▸ **TEXT BLOCK**:
Tomasz Rebisz (born 2 February 1974) is a Paralympian athlete from Poland competing mainly in F46 classification throwing events. The decision by the International Paralympic Committee to remove his classification form the Paralympic programme between 1998 and 2010 meant Rebisz had a gap of 16 years between winning medals at the 1996 Summer Paralympics in Atlanta and the 2012 Summer Paralympics in London.

Athletics history
Rebisz was always interested in sport but took up athletics seriously in 1992. He was selected for the Poland national team at the 1996 Summer Paralympics in Atlanta, entering the shot put, javelin and discus throw events in the F46 classification. He won medals in all three, silver in the discus and shot put and bronze in the javelin. He followed this with three more medals at the 1998 IPC Athletics World Championships in Birmingham, including gold in the shot put. The International Paralympic Committee then decided to remove all F46 throwing event from their Paralympic schedule, leaving Rebisz unable to compete at the highest level of his sport.

In the run-up to the 2012 Summer Paralympics in London the IPC chose to reinstate the F46 classification to their programme. Rebisz felt cheated by the original decision to remove the T46 category and when discussing the reintroduction he stated that "I felt like someone had done it to annoy me,". He entered the 2011 IPC Athletics World Championships in Christchurch, competing in the shot and discus. He came sixth in the shot put, but won gold in the discus. At London, he entered the only event available to him, the shot put, as his favoured discus event was not contested in the F46. He recorded a season's best of 15.01 metres, which was enough to win Rebisz a bronze, his first Paralympic medal in 16 years.

▸ **WHAT THE TASK ASKS**:
Write out the part of the Tomasz Rebisz biography that opens with the words containing "Tomasz Rebisz (born" and closes with "Paralympics in London.".

▸ **DATA SECTION**:
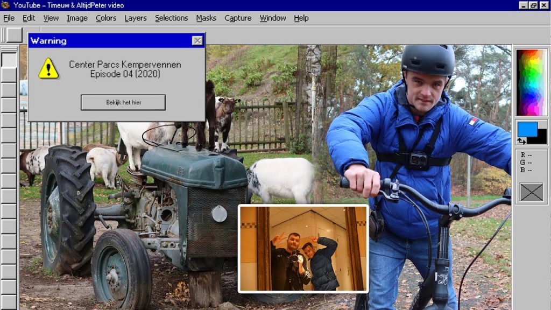Expand the Masks menu
The image size is (551, 310).
coord(206,18)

▸ **FULL ANSWER**:
Tomasz Rebisz (born 2 February 1974) is a Paralympian athlete from Poland competing mainly in F46 classification throwing events. The decision by the International Paralympic Committee to remove his classification form the Paralympic programme between 1998 and 2010 meant Rebisz had a gap of 16 years between winning medals at the 1996 Summer Paralympics in Atlanta and the 2012 Summer Paralympics in London.